Climate and evolutionary history define the phylogenetic diversity of vegetation types in the central region of South America

• Published in: Oecologia Vol. 192; no. 1; pp. 191 - 200
• Main Authors: Rezende, Vanessa Leite, Pontara, Vanessa, Bueno, Marcelo Leandro, van den Berg, Eduardo, de Oliveira-Filho, Ary Teixeira
• Format: Journal Article
• Language: English
• Published: Berlin/Heidelberg Springer Science + Business Media 01.01.2020; Springer Berlin Heidelberg; Springer; Springer Nature B.V
• Subjects: Biodiversity; Biological diversity; Biological Evolution; Biomedical and Life Sciences; Biomes; Climate; Climatic conditions; Conservation; Distance; Ecology; Ecosystem; ECOSYSTEM ECOLOGY - ORIGINAL RESEARCH; Ecosystems; Environmental conditions; Evolution; genetic distance; geographical distribution; Hydrology/Water Resources; Life Sciences; Phylogenetics; Phylogeny; Plant Sciences; Plant species; South America; Species diversity; Species richness; trees; Vegetation; Woodlands; South America; Chaco; Neotroptree; Lineage diversity; Conservation assessment; Longitudinal gradient; Species richness
• ISSN: 0029-8549; 1432-1939; 1432-1939
• DOI: 10.1007/s00442-019-04561-3

In South America the biogeographic history has produced different biomes with different vegetation types and distinct floras.

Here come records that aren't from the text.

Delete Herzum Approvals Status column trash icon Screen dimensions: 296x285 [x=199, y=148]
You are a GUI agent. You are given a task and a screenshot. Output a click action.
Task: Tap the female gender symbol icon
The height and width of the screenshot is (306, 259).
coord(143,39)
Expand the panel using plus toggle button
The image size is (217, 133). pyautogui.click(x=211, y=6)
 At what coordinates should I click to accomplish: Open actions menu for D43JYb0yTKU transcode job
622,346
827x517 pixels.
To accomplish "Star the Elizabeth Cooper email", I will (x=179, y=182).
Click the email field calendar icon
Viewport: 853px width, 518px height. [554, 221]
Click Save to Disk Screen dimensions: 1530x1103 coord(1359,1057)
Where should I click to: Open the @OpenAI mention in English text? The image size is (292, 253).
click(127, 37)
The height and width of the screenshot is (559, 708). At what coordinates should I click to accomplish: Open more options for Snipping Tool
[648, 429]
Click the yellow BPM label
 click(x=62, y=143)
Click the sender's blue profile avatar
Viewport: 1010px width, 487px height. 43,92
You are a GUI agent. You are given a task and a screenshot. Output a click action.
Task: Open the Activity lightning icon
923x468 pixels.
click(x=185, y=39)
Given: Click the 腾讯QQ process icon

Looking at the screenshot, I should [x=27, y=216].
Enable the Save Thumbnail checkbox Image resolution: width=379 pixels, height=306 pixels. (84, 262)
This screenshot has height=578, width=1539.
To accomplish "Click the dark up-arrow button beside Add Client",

As these vegetation types may diverge in evolutionary histories, we analysed how alpha and beta phylogenetic diversity vary across them and determine the main drivers of variation in phylogenetic diversity. To this end, we compiled a list of 205 sites and 1222 tree species spread over four biomes and eight vegetation types in central South America. For each site we evaluated six measures of evolutionary alpha diversity (species richness, phylogenetic diversity sensu stricto and the standardized effect size of phylogenetic diversity, mean phylogenetic distance and mean nearest taxon distance) and beta diversity (phylogenetic Sorensen’s similarity). We checked the influence of spatial and environmental variables using generalized least squares models. The greatest phylogenetic differentiation was found between west and east of central South America, mainly between the Chaco communities and the other vegetation types, suggesting that species found in this biome come from different lineages, comparing with the others vegetation types. Our results also showed a clustered phylogenetic structure for the Dry Chaco woodlands, which may be associated with harsh environmental conditions. In addition to historical process, climatic conditions are the main drivers shaping phylogenetic patterns among the distinct vegetation types. Understanding patterns of phylogenetic diversity and distribution can greatly improve conservation planning and management since it allows the conservation of unique biome characteristics.